La refonte du remblai de La Baule est l’un des dossiers majeurs de la campagne des élections municipales. Quelle mauvaise idée de vouloir rebaptiser cet endroit « promenade de mer ». Le remblai est une appellation qui fait partie du patrimoine baulois.

Laëtitia English

« Le remblai est l’un des dossiers les plus importants pour l’avenir de La Baule-Escoublac. Et pourtant, depuis six ans, il est devenu un symbole d’incertitude, de dérives financières et de retards accumulés », explique Laëtitia English, candidate à l’élection municipale.

Les travaux ont pris beaucoup de retard, et la première tranche (environ 800 mètres entre les avenues de Lyon et Léon Delibes)  devrait être livrée en juin prochain.

La candidate observe :
« Le chantier avance au ralenti, avec très peu d’ouvriers visibles sur site. À ce rythme, le remblai ne sera pas terminé avant 2035. »

Le projet de réaménagement du front de mer, qui s’étend sur 5,4 km, avait été lancé au stade des études et de la concertation sous la mandature d’Yves Métaireau, en août 2016. La nouvelle municipalité n’était pas tenue de reprendre le dossier, les travaux n’ayant pas encore commencé. L’harmonie globale de la baie risque ainsi de rester, pendant de nombreuses années, déséquilibrée, alors que le chantier de Pornichet est, lui, terminé.

Sur le plan financier, l’estimation était de 35 millions d’euros en 2020. Elle est aujourd’hui évaluée à 120 millions d’euros, « sans explications claires », souligne Laëtitia English. La candidate fait part de ses inquiétudes : « La première tranche, entre l’avenue de Lyon et l’avenue Léon Delibes, atteindrait à elle seule 40 millions d’euros. » Et d’ajouter : « Les 120 millions seront largement dépassés. Ce n’est pas sérieux, ce n’est pas soutenable et ce n’est pas acceptable pour les Baulois. »

Il y a une forme d’amateurisme dans la conduite du chantier.
« C’est pourquoi nous réinterrogerons totalement le projet. Nous réduirons drastiquement les coûts et rétablirons de la méthode, de la transparence et un véritable pilotage », annonce-t-elle.
« Nous proposerons un remblai élégant, sobre, végétalisé, sécurisé, accessible et cohérent avec l’identité bauloise. »

Retards, coût passé de 35 à 120 millions d’euros, critiques politiques : le chantier du remblai de La Baule s’impose comme un dossier brûlant des municipales.

Cet article a 3 commentaires

  1. Suzanne

    Enfin la vérité sur ce remblai qui n’en finit pas alors que Pornichet a réussi.

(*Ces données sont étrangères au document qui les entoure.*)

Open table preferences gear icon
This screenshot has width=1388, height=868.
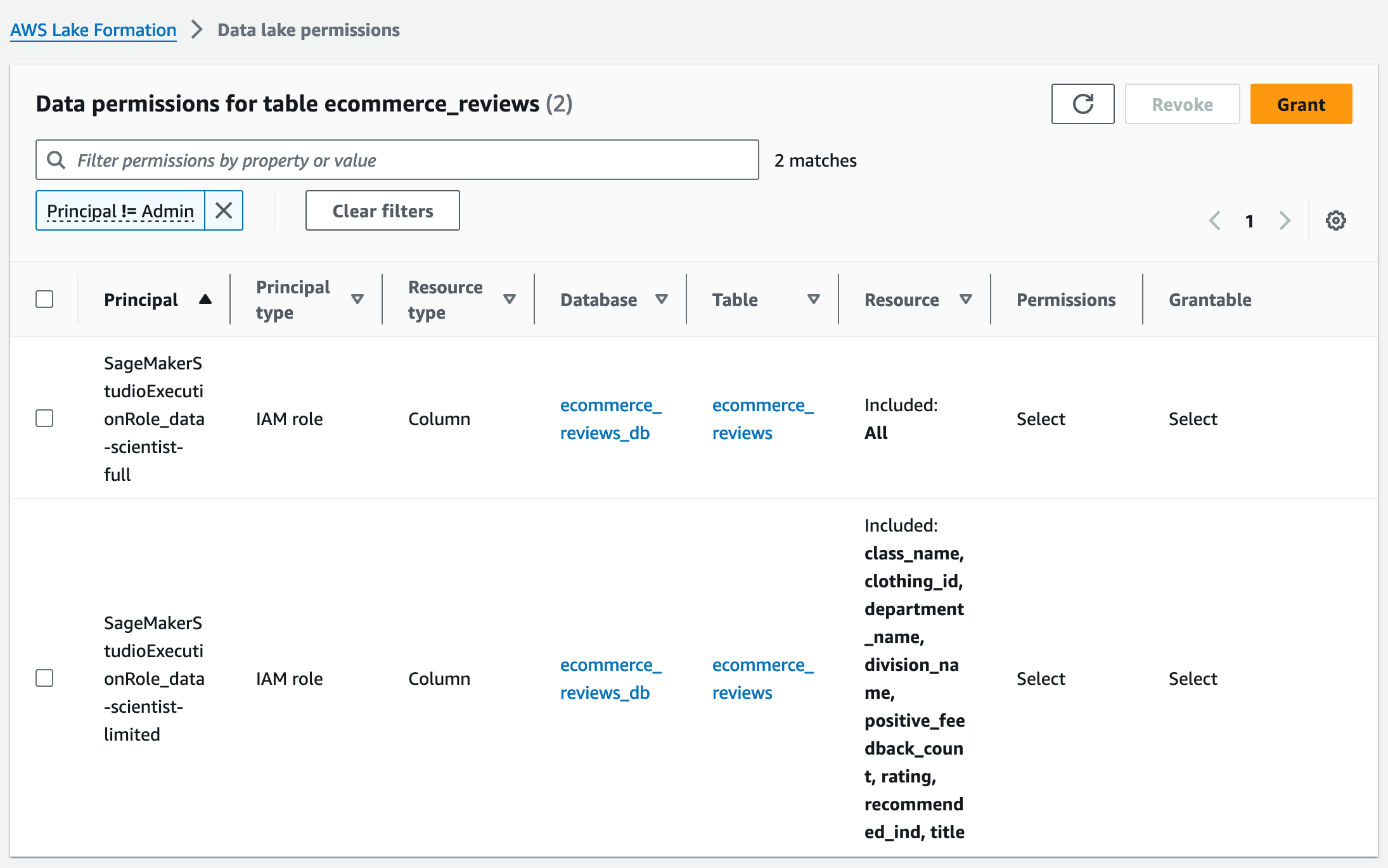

Merci pour la transparence car si l’on n’est pas au conseil on n’y comprend rien 🤷

  2. Brigitte H

    Rien ne va dans ce projet pourtant nécessaire et attendu
    Les retards et imprévus techniques ne doivent pas servir d’alibi à la gestion calamiteuse de ce chantier avec peu d’opérateurs et d’engins de chantier. Un plan d’action correctif robuste et ambitieux devrait être mis en place, en multipliant par 10 ou 20 les moyens sans impacter le budget.

    Les nuisances pénalisent tout le monde, professionnels comme habitants
    La Baule a déjà perdu de sa réputation et de son attractivité par rapport à ses concurrentes

    La communication commence à révéler ses limites et le maire et son équipe feraient mieux de passer à l’action en redéfinissant avec des vrais professionnels ambitieux les plannings pour réduire les délais et date de fin de chantier

  3. Jack

    Il en est de même pour l’entretien de la plage. D’où sont sortis les 100 000 m3 disparus, voire 165 000 pour certaine rédaction locale. En fait, rien n’a disparu. Le sable sous l’effet du vent sud-ouest lors des dernières tempêtes, est remonté près du pèré et pas besoin de quad ni de drone pour l’estimer : 1m hauteur x 20 m profondeur x 3000 m linéaire = 60 000 m3, si on ajoute les différents merlons autour des installations de plage et celui de 500 m qui protège le chantier du remblai, nous y sommes!
    Pendant ce temps l’estran se creuse dangereusement, les rochers (qui eux ne montent ni ne descendent ) de la Petite et de la Grande Jument et ceux apparus récemment en face de l’avenue de la Loire en témoignent. Donc pas besoin d’aller chercher le sable vaseux du port d’échouage de Pornichet avec 8 tracteurs (bilan carbone…), la poule aux oeufs d’or des Baulois n’a que trop bien picoré.